Even the ending of the movie could not be more manly. With Arnold challenging the Predator, which bears a frightening resemblence to Latrell Sprewell of the Minnesota Timberwolves, to a fist fight. Eventually pummeling the alien with a giant tree trunk and then avoiding a nuclear blast by sprinting to the nearest log and spryling leaping to safety behind it.
There are dozens of lines in the movie so thuroughly manly that it makes you want to get up off the couch, walk accross the street and start a fight with your neighbor. Some classics:
Billy: The only way outta here is that valley that leads to the east. But I wouldn't wish that on a broke-dick dog.

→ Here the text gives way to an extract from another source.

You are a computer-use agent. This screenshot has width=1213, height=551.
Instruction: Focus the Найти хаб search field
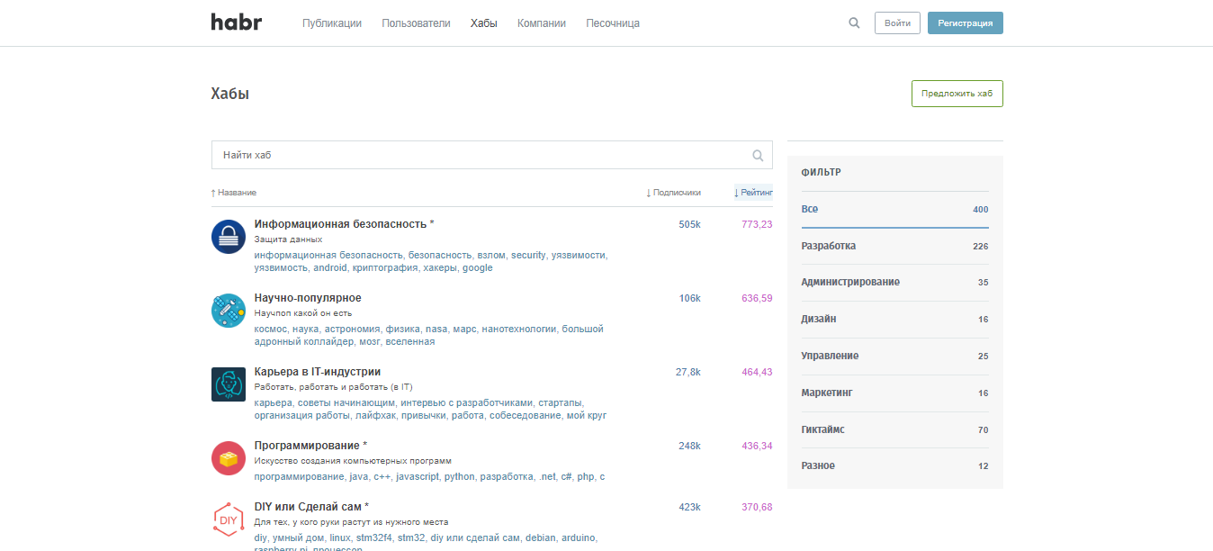(x=481, y=155)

Mac: You're ghostin' us, motherf***er. I don't care who you are back in the world, you give away our position one more time, I'll bleed ya, real quiet. Leave ya here. Got that?
Pancho: You're bleeding, man.
Jesse The Body: I ain't got time to bleed.
Arnold (after stapling a man to a wall with a bowie knife through the chest): Stick around
I took personal gratification in the fact that not one but two future governors starred in this movie. With Arnold currently at the reigns of the state of California, and Jesse The Body the former leader of Minnesota this movie had more governors acting in it than any alien action movie ever.
Let's take a tally -
Movie |
# of Governors |
Alien |
0 |
Aliens |
0 |
Species |
0 |
War of the Worlds |
0 |
Predator |
2 |
Independence Day |
0 |
Starship Troopers |
0 |
Total Recall |
1 |
Plus how many citizens have a governor who once said the following line after
offering a healthy chaw to his companions?
"Just a bunch of slack-jawed faggots around here, this stuff will turn
you into a god-damn sexual Tyrannasaurus.... Just like me"
If you live in Minnesota you can answer in the affirmative.
How many in this country can claim that their Governor has saved the planet from both alien invasion and time travelling murderous robots? Californians can.
Perhaps one day all our states will be run by action movie stars and professional wrestlers. Then the terrorists wouldn't stand a chance.